In samenwerking met:

(opent in nieuw venster)

© zie Auteursrecht en gebruiksvoorwaarden.

Neerlandia. Jaargang 73

(1969)– [tijdschrift] Neerlandia–rechtenstatus Auteursrechtelijk beschermd

Vorige Volgende
[pagina 321]
[p. 321]

Van alles wat

Noord

Het zesde congres van de internationale vereniging van beeldende kunstenaars is maandag 6 oktober geopend door minister Klompé in het Internationaal Congrescentrum. Meer dan 100 kunstenaars uit 29 landen namen aan dat congres deel. Het thema luidde: ‘De plaats van de kunstenaar in de huidige samenleving en de invloeden welke zijn leven en werken ondervinden in de verschillende vormen van beschermheerschap, met name het mecenaat’.

Regering en gemeente Amsterdam boden de kunstenaars-congressisten (voorzitter was de Japanner Yoshinonu Masuda) een ontvangst aan in het Rijksmuseum, waar de Rembrandttentoonstelling werd bezichtigd. Een boottocht door Amsterdams grachten stond op het programma en bezoeken aan het rijksmuseum Kröller-Müller op de Hoge Veluwe, een receptie in het Haags Gemeente Museum en een bezoek aan Eindhoven, waarna de congressisten de gasten waren - in de societeit van Arti - van het Nederlandse nationale comité, onder voorzitterschap van de schilder Jan Roëde, die het congres ook heeft georganiseerd.

 

Aan mevrouw Sonia Gaskell heeft het College van B. en W. van Amsterdam de erepenning van de stad Amsterdam in zilver toegekend uit waardering voor haar verdiensten voor het ballet in Amsterdam.

Dank zij de onvermoeide en onzelfzuchtige toewijding van mevrouw Gaskell is het balletleven in Nederland, dat geen eigen traditie kende, na de oorlog tot ontplooiing gekomen. Het is haar verdienste dat het Nationaal Ballet thans een internationale reputatie geniet.

 

De schrijver Pierre H. Dubois, kunstredacteur van het Haagse ‘Vaderland’ heeft de Henriëtte Roland Holst-prijs-1969 ontvangen voor zijn werk over Marcellus Emants (1848-1923).
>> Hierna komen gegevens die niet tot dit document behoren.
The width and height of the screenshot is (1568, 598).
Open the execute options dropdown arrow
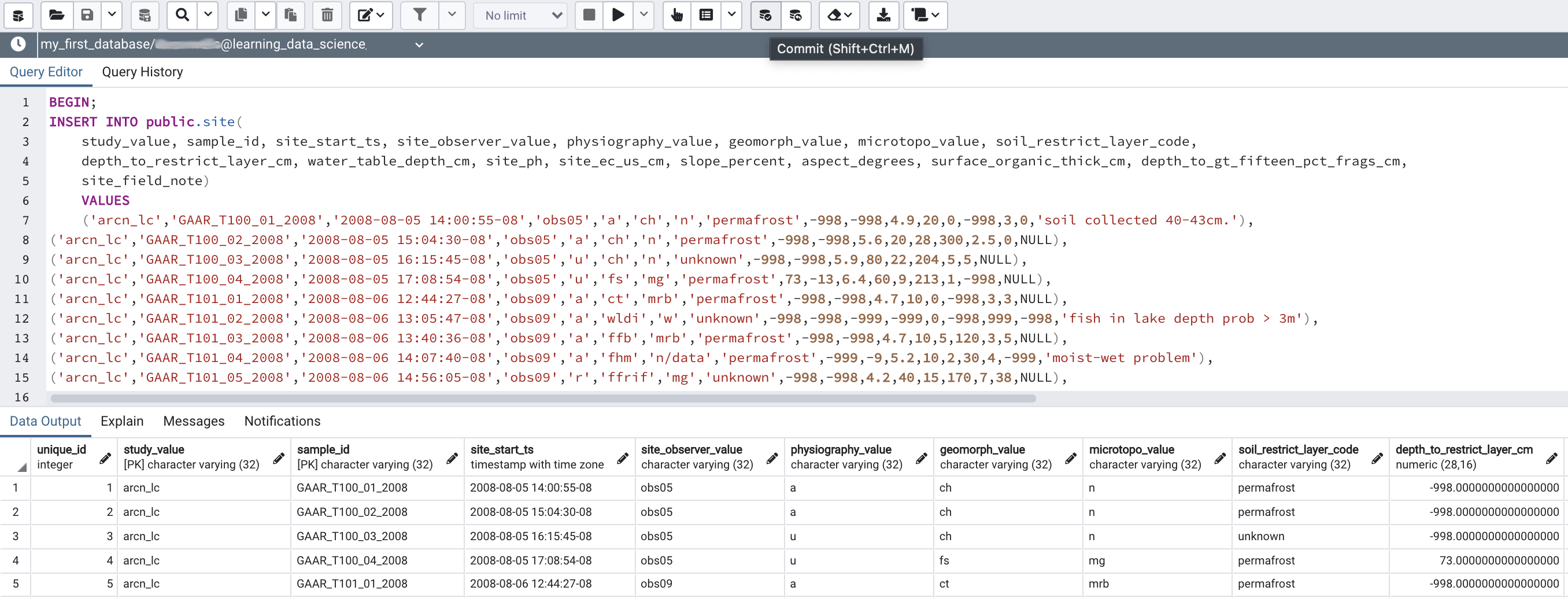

Dubois is in België geen onbekende. Hij woonde daar van 1939 tot 1952, was na de oorlog tot eind 1949 correspondent van verschillende Nederlandse bladen en wd. hoofdredacteur van het weekblad ‘De Spectator’.

Het werk over Emants ontstond als opdracht van het toenmalige ministerie van O.K. en W.. De prijs werd uitgereikt in het gebouw van de Arbeiderspers te Amsterdam op 21 november jl., de sterfdatum van Henriëtte Roland Holst.

 

Hoewel ‘Openbaar Kunstbezit’ echt geen vreemde eend in de bijt meer is (de 14de jaargang begint januari 1970), willen wij toch gaarne nog eens de aandacht vestigen op deze prachtige uitgaven, die ook nog eens via de radio en televisie onder de ogen van duizenden kijkers worden gebracht. Leren kijken, dat is in de eerste plaats het streven van Openbaar Kunstbezit.
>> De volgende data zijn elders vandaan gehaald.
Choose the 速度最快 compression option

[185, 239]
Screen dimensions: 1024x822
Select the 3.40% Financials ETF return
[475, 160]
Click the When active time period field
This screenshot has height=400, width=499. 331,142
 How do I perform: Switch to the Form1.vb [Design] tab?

Via de radio zullen 40 uitzendingen onze belangstelling vragen voor oude en moderne kunstwerken, die met 60 kleurenreproducties kunnen worden opgeborgen in een fraaie opbergband. De T.V. geeft een serie ‘Doen en zien’, verzorgd door Christa van Santen in vier uitzendingen.
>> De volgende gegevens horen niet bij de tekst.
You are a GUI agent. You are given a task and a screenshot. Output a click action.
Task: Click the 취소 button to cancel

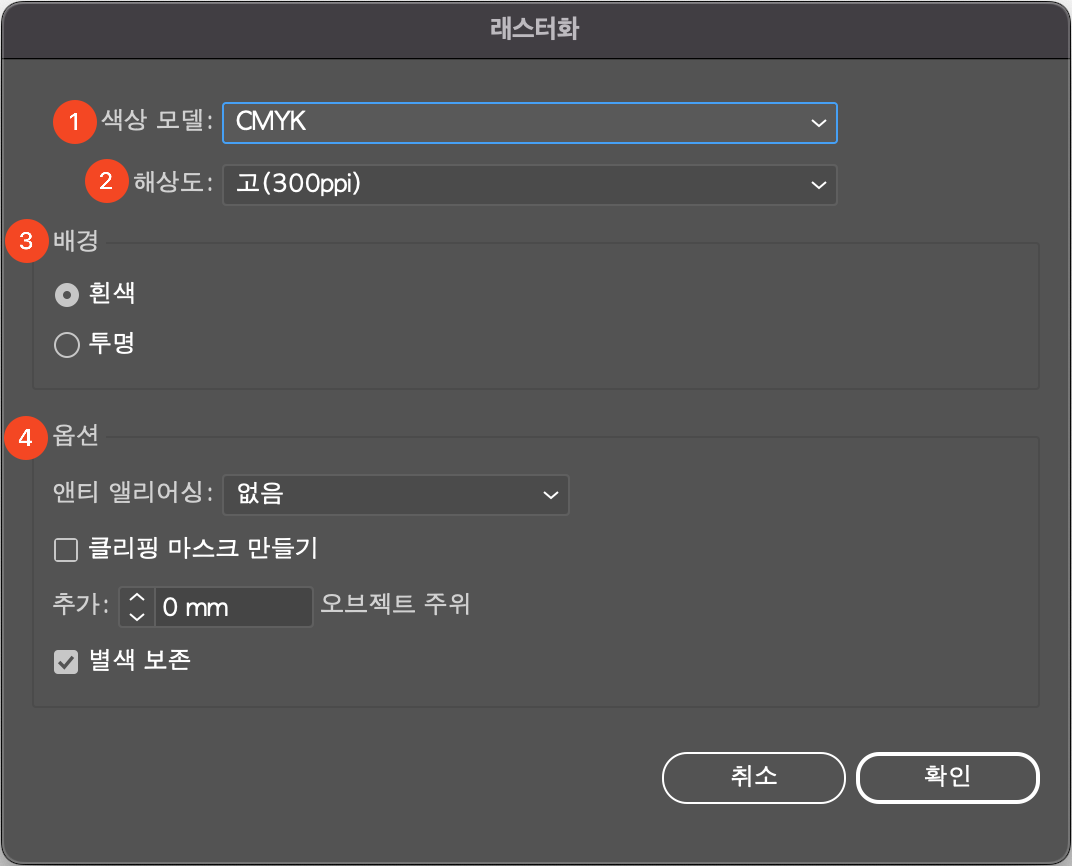click(753, 777)
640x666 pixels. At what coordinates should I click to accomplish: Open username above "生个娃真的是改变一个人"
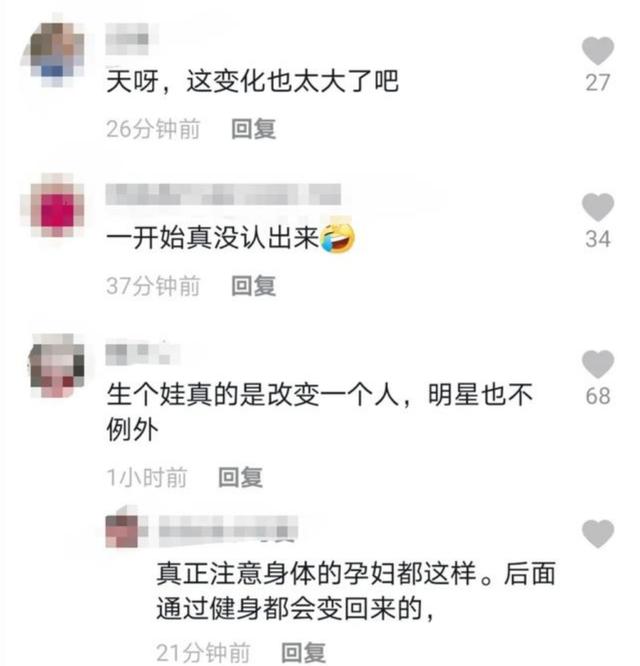[x=143, y=353]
Een tweede serie zal zijn gewijd aan het Mauritshuis.

Voor abonnees op Openbaar Kunstbezit ligt er een kunstboek gereed tegen kostprijs gewijd aan Pieter Bruegel.

Tot slot de opmerking, dat men met een ‘museumkaart’ als abonné thans ook naar vele musea in Vlaanderen en Nederland kan gaan.

[pagina 322]
[p. 322]

Op een hoorzitting van de Raad voor de Kunst in De Rotterdamse Doelen, heeft het Tweede Kamerlid van D'66, drs. E.C. Visser, een ontwerpwet Raad voor de Kunst-1970 op tafel gebracht.

Een belangrijk punt is o.a., dat dit ontwerp van wet de minister het lid, dat door de kunstenaarsorganisatie(s) wordt voorgedragen móét benoemen, in tegenstelling tot de huidige situatie dat de minister uit een voordracht van drie één kunstenaarlid kiest. Verder vergaande openbaarheid en inspraak.

 

Zaterdag, 1 november jl. werd het Haags Ontmoetingscentrum voor theaterkunsten officieel geopend en wel in de voormalige Oosterkerk, Oranjebuitensingel 20, Den Haag.

En zo, aldus Paul Steenbergen, keert het toneel weer terug in een kerk, waar het lang geleden ook is ontstaan.

De Stichting Haags Ontmoetingscentrum telt vertegenwoordigers van de Vereniging van Vrienden van de Haagse Comedie, de Contactvereniging van Haagse Personeelsverenigingen, de Haagse Jeugdactie, het Algemeen Haags Comité, de Haagse Kunststichting voor de Jeugd en de Stichting Volksontwikkeling.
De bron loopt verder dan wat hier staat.